Despite Khartoum's denials, carnage in Darfur very real
Despite denials by the Khartoum government regarding the breadth and depth of the atrocities being committed in Darfur, more and more details keep emerging about the crisis.
This past week, the Sudanese government insisted that only 10,000 have died during the past five years of fighting in Darfur.
United Nations humanitarian affairs disagrees. In a statement this past week, UN humanitarian affairs chief John Holmes estimated that 300,000 have died in the course of the conflict -- an increase of 50% since the last time a count was taken.
The Khartoum regime's recent denial is only the most recent in a long litany of denial.
British Prime Minister Gordon Brown, however, recently received something that should more or less force him to take the Sudanese ambassador's categorical denials with a grain of salt: a survey compiled from among 60,000 Sudanese refugees in Chad.
Among the varying atrocities being perpetrated in Darfur are the largely indiscriminates bombing of rebel areas by Sudanese Antonov bombers. The Sudanese army resumed using the bombers in February of this year.
Despite the presence of African Union peacekeepers in the region, the slaughter by government forces and janjaweed militia has continued.
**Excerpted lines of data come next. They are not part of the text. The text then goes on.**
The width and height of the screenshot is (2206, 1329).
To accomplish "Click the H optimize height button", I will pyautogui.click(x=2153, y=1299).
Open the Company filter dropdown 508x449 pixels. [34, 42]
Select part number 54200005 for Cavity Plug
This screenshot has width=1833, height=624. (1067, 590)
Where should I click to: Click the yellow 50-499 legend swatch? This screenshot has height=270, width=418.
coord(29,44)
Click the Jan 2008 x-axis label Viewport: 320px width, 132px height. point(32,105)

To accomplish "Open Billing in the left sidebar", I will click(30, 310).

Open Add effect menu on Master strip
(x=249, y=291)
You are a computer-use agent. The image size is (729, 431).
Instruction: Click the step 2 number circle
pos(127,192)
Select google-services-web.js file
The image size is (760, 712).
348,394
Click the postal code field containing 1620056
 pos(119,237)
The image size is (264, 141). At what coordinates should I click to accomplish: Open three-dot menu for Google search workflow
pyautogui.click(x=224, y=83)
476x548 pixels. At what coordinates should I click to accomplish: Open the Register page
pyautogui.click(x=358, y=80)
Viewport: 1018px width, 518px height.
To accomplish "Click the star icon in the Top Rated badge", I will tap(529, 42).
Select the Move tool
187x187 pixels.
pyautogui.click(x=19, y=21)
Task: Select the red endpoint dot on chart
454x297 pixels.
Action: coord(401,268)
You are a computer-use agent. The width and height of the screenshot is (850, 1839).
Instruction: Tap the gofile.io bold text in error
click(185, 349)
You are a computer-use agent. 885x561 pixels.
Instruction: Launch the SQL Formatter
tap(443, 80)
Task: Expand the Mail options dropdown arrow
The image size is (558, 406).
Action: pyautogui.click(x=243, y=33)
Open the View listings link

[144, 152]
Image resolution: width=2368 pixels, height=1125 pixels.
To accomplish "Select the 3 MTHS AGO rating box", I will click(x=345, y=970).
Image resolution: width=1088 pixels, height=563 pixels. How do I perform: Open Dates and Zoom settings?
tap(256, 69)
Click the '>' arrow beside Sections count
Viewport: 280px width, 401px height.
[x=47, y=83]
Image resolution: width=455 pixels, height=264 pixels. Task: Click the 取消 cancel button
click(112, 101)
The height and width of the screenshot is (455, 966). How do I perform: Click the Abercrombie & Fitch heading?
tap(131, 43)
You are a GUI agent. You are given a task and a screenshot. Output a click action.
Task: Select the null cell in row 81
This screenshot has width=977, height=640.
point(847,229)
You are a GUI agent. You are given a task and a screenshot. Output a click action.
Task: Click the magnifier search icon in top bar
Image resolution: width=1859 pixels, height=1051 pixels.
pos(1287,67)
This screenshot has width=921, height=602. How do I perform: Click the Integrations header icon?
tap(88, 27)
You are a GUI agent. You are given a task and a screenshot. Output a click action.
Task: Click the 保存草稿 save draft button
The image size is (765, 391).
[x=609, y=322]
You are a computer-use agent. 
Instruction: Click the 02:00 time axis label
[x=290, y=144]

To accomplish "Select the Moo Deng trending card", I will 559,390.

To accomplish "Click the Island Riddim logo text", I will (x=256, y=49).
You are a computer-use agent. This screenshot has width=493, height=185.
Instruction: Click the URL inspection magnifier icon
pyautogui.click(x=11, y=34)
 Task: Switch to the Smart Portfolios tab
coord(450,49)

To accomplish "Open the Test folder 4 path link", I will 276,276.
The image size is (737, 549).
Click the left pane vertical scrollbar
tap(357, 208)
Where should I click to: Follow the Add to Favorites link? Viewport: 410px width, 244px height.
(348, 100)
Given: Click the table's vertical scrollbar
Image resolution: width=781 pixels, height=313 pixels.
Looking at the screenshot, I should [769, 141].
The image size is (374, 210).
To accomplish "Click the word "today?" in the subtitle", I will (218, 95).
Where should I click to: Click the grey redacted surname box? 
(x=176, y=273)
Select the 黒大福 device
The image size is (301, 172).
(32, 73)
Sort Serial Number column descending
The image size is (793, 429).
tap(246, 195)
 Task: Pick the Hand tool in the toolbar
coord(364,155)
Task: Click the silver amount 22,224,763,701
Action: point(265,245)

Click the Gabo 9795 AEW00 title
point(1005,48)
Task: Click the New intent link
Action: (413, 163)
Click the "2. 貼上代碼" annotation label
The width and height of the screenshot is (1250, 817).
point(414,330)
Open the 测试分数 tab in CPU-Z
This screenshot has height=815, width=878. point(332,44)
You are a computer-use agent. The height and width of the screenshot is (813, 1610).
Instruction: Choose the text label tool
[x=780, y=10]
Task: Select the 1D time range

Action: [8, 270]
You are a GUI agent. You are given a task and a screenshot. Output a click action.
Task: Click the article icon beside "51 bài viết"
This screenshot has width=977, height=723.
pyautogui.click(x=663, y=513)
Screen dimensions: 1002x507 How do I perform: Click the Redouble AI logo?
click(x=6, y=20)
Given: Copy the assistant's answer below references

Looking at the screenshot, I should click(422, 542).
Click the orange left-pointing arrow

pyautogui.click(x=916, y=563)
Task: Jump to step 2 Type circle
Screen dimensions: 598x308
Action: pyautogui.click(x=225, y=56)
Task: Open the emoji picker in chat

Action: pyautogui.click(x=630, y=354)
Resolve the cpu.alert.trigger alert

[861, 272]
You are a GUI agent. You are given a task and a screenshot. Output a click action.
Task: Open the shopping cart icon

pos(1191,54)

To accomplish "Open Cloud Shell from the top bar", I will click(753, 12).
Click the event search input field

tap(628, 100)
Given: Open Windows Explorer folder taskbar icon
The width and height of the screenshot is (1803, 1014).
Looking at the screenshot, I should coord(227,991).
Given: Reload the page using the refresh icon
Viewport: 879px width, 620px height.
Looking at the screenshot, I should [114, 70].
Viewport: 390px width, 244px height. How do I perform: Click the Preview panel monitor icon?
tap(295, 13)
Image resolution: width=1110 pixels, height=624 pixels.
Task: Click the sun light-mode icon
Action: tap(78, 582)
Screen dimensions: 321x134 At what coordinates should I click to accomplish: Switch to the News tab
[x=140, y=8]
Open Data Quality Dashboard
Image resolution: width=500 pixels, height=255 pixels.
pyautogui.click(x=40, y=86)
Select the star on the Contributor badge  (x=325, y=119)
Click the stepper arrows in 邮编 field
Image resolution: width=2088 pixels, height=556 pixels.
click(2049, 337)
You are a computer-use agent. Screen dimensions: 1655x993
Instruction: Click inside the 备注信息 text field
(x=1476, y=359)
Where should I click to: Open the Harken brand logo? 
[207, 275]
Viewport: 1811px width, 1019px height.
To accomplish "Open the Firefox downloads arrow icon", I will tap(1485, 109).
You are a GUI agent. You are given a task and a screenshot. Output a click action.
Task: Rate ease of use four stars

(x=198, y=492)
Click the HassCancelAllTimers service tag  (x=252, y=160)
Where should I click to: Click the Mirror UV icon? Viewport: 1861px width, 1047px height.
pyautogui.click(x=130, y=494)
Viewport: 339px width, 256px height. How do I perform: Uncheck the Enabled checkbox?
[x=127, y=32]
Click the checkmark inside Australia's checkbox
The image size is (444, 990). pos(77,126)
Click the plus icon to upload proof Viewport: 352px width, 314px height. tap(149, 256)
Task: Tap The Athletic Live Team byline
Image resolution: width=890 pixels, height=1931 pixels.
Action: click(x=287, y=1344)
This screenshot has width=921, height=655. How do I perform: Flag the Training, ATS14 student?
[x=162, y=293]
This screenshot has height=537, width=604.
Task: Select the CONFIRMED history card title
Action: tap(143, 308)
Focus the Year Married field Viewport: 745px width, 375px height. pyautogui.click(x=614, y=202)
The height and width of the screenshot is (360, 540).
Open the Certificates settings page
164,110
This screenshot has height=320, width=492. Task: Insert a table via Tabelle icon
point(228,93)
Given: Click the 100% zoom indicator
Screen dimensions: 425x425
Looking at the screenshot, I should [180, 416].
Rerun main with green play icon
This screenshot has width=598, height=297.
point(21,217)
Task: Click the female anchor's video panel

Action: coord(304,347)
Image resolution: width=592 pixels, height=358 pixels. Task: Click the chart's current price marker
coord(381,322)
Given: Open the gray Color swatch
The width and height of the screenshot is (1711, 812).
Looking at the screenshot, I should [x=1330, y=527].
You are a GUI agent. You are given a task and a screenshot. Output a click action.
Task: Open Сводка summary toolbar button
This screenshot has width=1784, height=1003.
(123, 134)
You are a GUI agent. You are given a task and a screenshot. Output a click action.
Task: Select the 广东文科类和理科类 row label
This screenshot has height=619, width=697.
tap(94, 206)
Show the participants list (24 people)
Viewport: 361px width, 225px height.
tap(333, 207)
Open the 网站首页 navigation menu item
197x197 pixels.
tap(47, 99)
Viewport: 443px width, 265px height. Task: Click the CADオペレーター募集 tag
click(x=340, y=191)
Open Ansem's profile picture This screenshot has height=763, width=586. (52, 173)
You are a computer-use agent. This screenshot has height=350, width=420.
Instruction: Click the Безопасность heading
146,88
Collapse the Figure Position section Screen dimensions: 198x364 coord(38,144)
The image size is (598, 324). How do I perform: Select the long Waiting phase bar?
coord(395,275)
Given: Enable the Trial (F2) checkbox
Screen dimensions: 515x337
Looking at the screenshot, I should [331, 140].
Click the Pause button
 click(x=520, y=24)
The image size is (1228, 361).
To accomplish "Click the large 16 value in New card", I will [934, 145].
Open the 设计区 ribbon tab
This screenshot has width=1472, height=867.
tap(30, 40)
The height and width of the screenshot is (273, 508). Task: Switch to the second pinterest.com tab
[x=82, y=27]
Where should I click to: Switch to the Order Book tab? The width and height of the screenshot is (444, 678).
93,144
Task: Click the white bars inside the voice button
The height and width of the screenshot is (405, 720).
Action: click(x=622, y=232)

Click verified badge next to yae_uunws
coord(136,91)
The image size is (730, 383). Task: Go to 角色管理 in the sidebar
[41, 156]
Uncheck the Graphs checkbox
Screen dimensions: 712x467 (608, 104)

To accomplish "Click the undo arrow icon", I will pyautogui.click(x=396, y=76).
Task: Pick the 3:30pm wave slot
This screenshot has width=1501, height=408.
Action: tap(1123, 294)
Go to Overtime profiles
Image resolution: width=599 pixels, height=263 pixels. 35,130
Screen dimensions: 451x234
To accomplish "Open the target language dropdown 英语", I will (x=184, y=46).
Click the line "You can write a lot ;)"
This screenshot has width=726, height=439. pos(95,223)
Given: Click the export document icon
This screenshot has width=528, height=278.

But some activists are looking to the sources of the conflict for opportunities to spread the word on an olympic scale -- via the Olympics.
Dream for Darfur has taken the 2008 Beijing Olympics as an opportunity to go after China for its investment in the Darfur oilfields by going after its sponsors, who organizer Mia Farrow insists "have been frozen into silence on Darfur."
"If the summer Games (in Beijing) go down in history as the 'Genocide Olympics,' it will be because of the Chinese government's support of the regime in Sudan, abetted by the moral cowardice of the sponsors who would not speak out publicly about the genocide in Darfur," Farrow ads.
Hopefully, the survey sent to Gordon Brown will give him a little extra incentive to bring up the Darfur issue with the Sudanese ambassador to Ottawa, while it spurs the Summer Olympics' sponsors to pressure the Chinese government to "deal with this whole Darfur thing".
If not, it may be time for the UN to finally send a peacekeeping mission into the region.
And although we may not necessarily trust them -- with incidents like Tienanmen Square permanently at the front of the international community's mind -- China certainly has the troops to make such a mission possible -- provided that they are willing to submit to foreign command (trusting a Chinese general would be a bit of a stretch).
The attention being directed toward them during the Olympics should certainly give them an incentive to be on their best behaviour -- and the possibility of 60,000 Sudanese refugees casting a pall over the proceedings should give them an incentive to get involved.